We first performed a logarithmic transformation on the gene expression values (FPKM expression matrix) of all samples to approximate the data to an ideal normal distribution. Next, the Euclidean distance analysis method was applied to calculate the distances between all transformed data points. Finally, using the complete clustering method within hierarchical clustering, N objects were classified into k clusters, where objects within each cluster are mutually similar. The hierarchical clustering algorithm mainly consists of three steps, as follows: Initially, each point is considered as a cluster by itself. Next, the two clusters (or points, at the beginning) with the shortest distance between them are identified, and they are merged into a single cluster. The distance between two clusters refers to the distance between the closest points in each cluster. Finally, repeat the second step until all points are clustered into a single group.

GO and KEGG enrichment analysis of DEGs

GO enrichment and KEGG analysis of differentially expressed genes were implemented using the cluster Profiler R package (3.8.1) (http://www.geneontology.org; http://www.genome.jp/kegg/, respectively). GO terms and KEGG pathways with corrected P-values < 0.05 were considered to be significantly enriched by DEGs. The top GO categories and KEGG pathways were selected based on their P-values.

Weighted correlation network analysis

We extracted all 25,464 identified genes to perform WGCNA with the expression data retrieved from the transcriptome sequencing, which could be used as gene expression data by FPKM. In order to select candidate biomarkers, R package WGCNA was performed to find clinical trait-related modules and hub genes. We set soft-thresholding power as 10 (scale free R2 = 0.70), and minimal module sizes as 10 to identified modules. Key modules with the highest correlation (according to the Pearson correlation coefficient and P-value) with clinical traits was selected for further analysis. Hub genes are indicated by their high KME (eigengene connectivity) value.

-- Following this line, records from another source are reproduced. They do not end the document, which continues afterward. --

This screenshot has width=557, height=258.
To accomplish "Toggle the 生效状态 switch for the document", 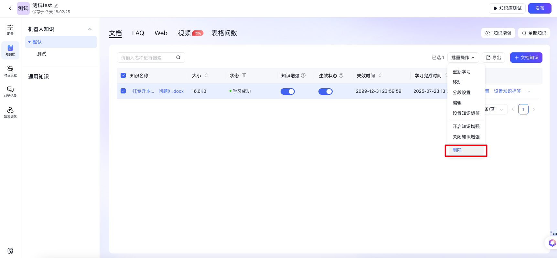I will (x=325, y=91).
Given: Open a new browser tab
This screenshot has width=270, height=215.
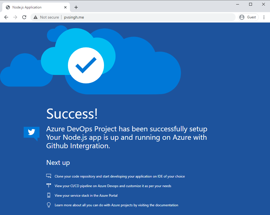Looking at the screenshot, I should [76, 7].
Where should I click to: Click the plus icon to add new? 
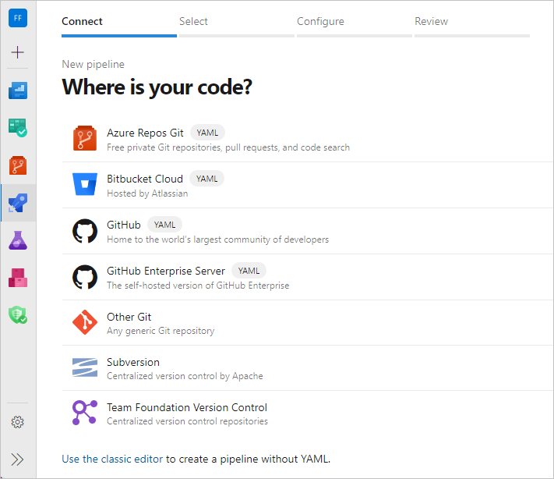coord(18,52)
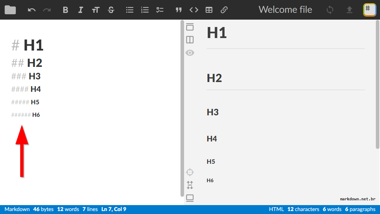Insert a numbered list
This screenshot has height=214, width=380.
click(145, 10)
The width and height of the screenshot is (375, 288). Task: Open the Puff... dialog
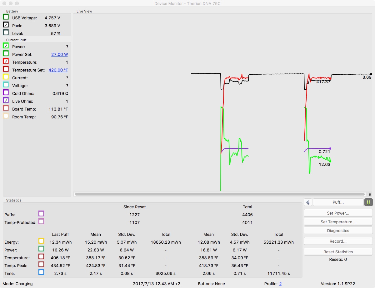[338, 202]
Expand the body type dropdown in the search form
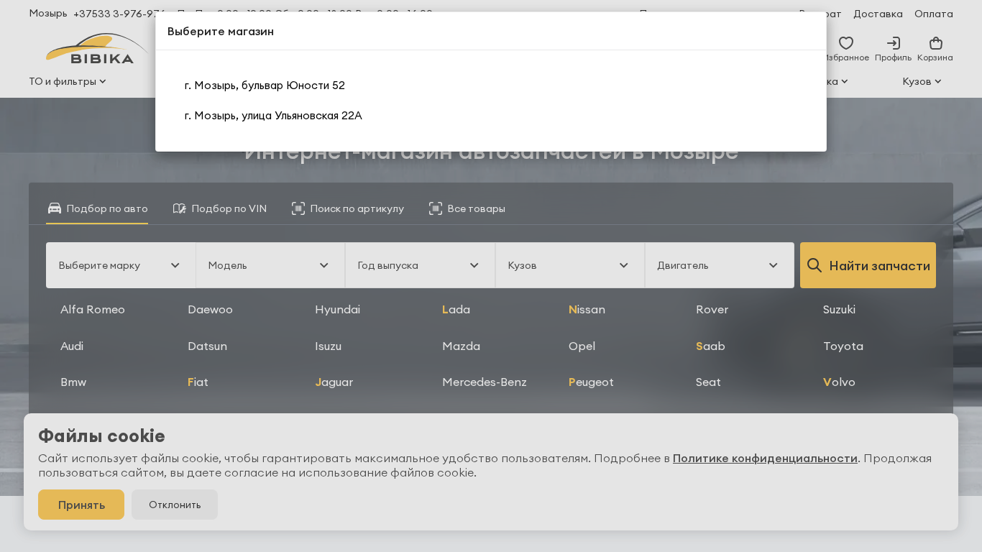The image size is (982, 552). point(569,265)

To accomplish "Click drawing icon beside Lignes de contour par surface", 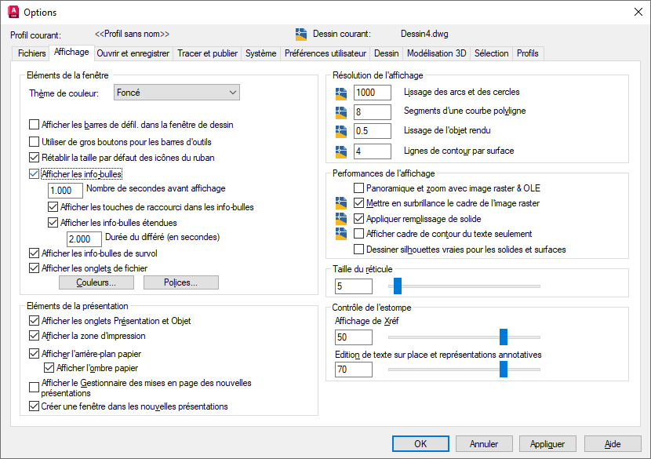I will (340, 151).
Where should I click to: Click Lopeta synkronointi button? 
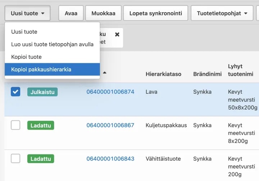click(x=155, y=13)
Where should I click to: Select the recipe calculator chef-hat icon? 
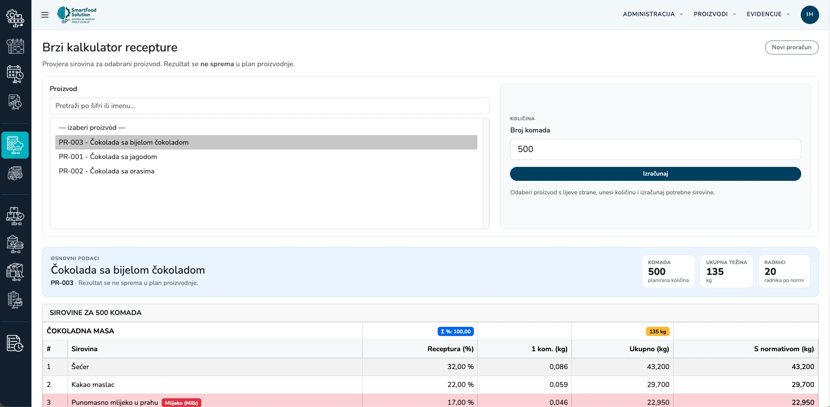tap(15, 145)
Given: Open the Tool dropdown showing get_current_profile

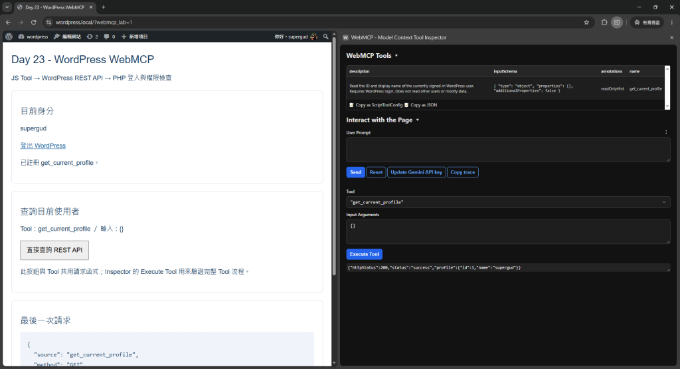Looking at the screenshot, I should point(508,202).
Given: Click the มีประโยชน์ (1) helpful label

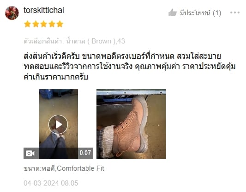Looking at the screenshot, I should pyautogui.click(x=200, y=13).
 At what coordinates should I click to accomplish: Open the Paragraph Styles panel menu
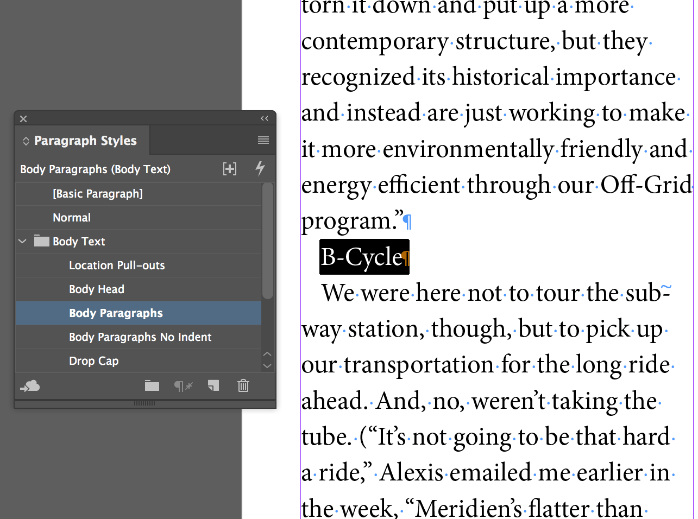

Validation of selected transcripts by RT-qPCR

Total RNA was extracted using TRIzol reagent (Invitrogen, USA), following the manufacturer’s instructions, and then reverse transcribed into cDNA using the HiScript IIReverse Transcriptase (Vazyme, Nanjing, China). Then, Real-time quantitative (RT-q) PCR was performed using the SYBR green Master Mix run on a Stepone Plus Real-Time PCR System (Roche LightCycler@96, USA). The relative expression levels of mRNAs were normalized to glyceraldehyde 3-phosphate dehydrogenase (GAPDH) following the 2-ΔΔCt comparative method. The primer sequences were designed using Primers Premiers 5.0 and the primers are listed in Additional file 8.

Statistical analysis

Statistical analysis was performed using GraphPad Prism (v.8.0.2.236). Data were presented as means ± SEM. Comparisons of continuous variables between groups used the Student’s t-test as indicated. Differences were considered statistically significant when a two-side P-value was < 0.05. All experiments were performed 3 times.